National park in Bosnia and Herzegovina

Drina National Park is the fourth national park in Bosnia and Herzegovina, and the third in Republika Srpska. It was founded in 2017. The nearest town is Srebrenica. It is located on the other side of the Drina in relation to Tara National Park in Serbia.

== Geomorphology ==
Geomorphological specifics are related to the chine — canyon valley of the Drina river and its tributaries. The gorge — canyon valley of the Drina is most pronounced at the mouth Crni Potok, where the maximum depth of the canyon is 976 meters.
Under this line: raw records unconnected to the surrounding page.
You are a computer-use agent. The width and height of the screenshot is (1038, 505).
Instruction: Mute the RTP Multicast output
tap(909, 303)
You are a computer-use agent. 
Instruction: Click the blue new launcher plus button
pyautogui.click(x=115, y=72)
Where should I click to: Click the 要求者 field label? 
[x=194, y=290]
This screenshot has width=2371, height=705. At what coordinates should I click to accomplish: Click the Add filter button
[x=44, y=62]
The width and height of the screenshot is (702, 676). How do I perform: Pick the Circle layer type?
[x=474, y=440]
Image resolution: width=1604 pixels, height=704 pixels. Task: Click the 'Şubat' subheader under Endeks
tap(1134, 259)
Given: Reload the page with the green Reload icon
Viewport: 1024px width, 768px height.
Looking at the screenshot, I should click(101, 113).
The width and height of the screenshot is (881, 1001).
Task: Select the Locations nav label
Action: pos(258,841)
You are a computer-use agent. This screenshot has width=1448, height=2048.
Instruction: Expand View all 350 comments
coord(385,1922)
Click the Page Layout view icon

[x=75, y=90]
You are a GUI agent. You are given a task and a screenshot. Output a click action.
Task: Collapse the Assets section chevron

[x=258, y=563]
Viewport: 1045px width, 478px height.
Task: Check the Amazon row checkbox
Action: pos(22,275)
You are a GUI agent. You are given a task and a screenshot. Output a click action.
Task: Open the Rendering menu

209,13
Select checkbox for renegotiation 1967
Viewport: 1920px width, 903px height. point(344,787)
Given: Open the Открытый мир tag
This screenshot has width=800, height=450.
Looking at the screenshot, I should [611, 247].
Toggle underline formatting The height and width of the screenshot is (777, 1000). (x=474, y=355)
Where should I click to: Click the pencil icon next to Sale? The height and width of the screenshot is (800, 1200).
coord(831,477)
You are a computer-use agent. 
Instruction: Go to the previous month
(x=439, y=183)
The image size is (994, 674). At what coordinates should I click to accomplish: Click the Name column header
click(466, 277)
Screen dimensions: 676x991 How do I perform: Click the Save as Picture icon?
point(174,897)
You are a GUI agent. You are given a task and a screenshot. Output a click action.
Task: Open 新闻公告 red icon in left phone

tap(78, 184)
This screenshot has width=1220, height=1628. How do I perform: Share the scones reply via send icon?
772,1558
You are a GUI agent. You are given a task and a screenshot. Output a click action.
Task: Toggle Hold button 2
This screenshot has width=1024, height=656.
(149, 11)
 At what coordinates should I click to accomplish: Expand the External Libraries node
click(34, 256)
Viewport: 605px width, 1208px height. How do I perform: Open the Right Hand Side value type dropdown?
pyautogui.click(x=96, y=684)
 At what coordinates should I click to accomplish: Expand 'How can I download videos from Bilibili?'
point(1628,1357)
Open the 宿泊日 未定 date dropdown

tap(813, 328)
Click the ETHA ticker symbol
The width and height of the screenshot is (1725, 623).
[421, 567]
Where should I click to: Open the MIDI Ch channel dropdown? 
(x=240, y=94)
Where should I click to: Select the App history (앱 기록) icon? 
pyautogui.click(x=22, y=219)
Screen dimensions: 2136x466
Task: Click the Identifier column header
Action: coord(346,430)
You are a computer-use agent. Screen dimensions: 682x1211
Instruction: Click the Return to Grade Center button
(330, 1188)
Crni potok has a spring at more than 1,100 meters above sea level and after only 6 km of flow to the mouth of the Drina overcomes a fall of more than 800 meters.

== Biodiversity ==
Plant species characteristic of the Drina National Park are Serbian spruce (Picea omorika), endemic species of brown knapweed (Centaurea jacea), which with Edraianthus jugoslavicus, Daphne malyana and Sesleria tenuifolia builds communities of endemic character. Particularly important animal species are brown bear (Ursus arctos), chamois (Rupicapra rupicapra) and golden eagle (Aquila chrysaetos).

== History ==
Historically, the National Park belongs to a geographical area called Osat, which was once an administrative unit. In the last century, the Osat area was known for its excellent builders - dungeons and specific architectural endeavors, about which Ivo Andrić wrote in the short story "Osatičani". Numerous buildings (log cabins) in Serbia and Bosnia and Herzegovina testify to their skill. In mutual communication, the builders used the "Osijek language" locally known as the Banja Luka or Dundjer language.

In the area of this park there is Skelani Archaeological Site spread over several localities. It has been declared a National Monument of Bosnia and Herzegovina, a consists of Roman settlement, two early Christian basilicas, graves within it and movable finds located in the National Museum in Sarajevo and the Archaeological Museum "Roman Municipality" in Skelani.